Exercise objective:
Update the records from the line with "Where should I click to: Expand" to the line with "Action: [x=535, y=162]" by replacing "computer-use agent" with "GUI agent", changing nothing else. Return only those lines.

----

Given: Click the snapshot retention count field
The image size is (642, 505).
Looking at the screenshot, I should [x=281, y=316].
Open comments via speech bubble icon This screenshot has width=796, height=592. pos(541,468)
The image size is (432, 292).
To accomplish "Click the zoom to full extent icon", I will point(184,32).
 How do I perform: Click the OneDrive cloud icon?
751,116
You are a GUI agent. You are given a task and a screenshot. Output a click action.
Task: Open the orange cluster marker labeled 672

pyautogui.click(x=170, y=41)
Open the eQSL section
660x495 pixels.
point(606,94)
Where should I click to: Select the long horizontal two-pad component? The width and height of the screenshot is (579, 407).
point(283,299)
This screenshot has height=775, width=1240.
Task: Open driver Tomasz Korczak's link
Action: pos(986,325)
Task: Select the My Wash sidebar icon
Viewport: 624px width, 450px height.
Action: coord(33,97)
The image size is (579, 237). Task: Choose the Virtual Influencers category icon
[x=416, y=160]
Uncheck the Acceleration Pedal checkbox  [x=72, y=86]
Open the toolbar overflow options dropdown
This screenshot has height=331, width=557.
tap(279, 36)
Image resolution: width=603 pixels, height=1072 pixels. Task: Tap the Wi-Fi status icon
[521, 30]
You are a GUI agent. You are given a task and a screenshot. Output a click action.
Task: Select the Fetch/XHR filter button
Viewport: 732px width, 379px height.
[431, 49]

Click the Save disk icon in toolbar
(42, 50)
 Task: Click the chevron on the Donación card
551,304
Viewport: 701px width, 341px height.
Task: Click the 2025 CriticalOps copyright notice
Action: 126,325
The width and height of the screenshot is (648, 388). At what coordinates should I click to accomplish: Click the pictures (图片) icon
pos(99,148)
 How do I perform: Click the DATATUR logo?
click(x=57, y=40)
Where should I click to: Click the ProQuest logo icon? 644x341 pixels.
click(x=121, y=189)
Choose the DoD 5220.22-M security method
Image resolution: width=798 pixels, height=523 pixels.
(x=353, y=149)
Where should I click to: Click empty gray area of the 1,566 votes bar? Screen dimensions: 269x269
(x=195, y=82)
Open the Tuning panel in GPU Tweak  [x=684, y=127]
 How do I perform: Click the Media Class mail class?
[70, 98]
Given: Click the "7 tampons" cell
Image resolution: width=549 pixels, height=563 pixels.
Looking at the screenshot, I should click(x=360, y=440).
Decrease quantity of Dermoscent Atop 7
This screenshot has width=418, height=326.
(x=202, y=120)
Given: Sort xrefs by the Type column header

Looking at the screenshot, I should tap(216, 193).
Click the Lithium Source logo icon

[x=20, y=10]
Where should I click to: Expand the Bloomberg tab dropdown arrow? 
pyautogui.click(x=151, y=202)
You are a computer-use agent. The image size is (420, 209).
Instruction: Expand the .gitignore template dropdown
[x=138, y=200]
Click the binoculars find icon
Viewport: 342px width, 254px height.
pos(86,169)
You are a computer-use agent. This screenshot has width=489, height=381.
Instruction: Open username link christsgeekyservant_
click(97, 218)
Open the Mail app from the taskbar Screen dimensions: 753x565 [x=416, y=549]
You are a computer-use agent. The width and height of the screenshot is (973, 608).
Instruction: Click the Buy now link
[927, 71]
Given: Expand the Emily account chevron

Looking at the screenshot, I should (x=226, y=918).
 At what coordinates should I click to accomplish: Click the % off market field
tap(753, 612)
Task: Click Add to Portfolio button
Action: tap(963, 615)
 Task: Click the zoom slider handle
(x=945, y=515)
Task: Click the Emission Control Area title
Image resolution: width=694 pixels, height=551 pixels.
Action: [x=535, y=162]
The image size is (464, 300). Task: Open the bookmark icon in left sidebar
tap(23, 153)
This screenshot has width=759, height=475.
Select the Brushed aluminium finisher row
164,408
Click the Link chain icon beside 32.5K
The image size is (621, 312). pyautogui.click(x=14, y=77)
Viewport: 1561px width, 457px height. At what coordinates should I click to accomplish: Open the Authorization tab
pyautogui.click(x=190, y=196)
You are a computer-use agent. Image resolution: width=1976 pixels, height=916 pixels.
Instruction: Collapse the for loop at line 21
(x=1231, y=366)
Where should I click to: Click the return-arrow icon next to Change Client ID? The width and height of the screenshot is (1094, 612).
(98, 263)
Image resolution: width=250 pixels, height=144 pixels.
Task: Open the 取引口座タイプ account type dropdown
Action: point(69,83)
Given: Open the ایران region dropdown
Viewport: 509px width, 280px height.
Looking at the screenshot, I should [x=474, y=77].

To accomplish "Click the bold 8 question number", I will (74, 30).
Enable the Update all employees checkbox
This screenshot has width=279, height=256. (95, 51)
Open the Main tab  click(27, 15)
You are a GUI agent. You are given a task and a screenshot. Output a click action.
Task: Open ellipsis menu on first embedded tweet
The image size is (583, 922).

----

Exercise output:
Where should I click to: Expand the Bloomberg tab dropdown arrow? 
pyautogui.click(x=151, y=202)
You are a GUI agent. The image size is (420, 209).
Instruction: Expand the .gitignore template dropdown
[x=138, y=200]
Click the binoculars find icon
Viewport: 342px width, 254px height.
pos(86,169)
You are a GUI agent. This screenshot has width=489, height=381.
Instruction: Open username link christsgeekyservant_
click(97, 218)
Open the Mail app from the taskbar Screen dimensions: 753x565 [x=416, y=549]
You are a GUI agent. The width and height of the screenshot is (973, 608).
Instruction: Click the Buy now link
[927, 71]
Given: Expand the Emily account chevron

Looking at the screenshot, I should (x=226, y=918).
 At what coordinates should I click to accomplish: Click the % off market field
tap(753, 612)
Task: Click Add to Portfolio button
Action: tap(963, 615)
 Task: Click the zoom slider handle
(x=945, y=515)
Task: Click the Emission Control Area title
Image resolution: width=694 pixels, height=551 pixels.
Action: [x=535, y=162]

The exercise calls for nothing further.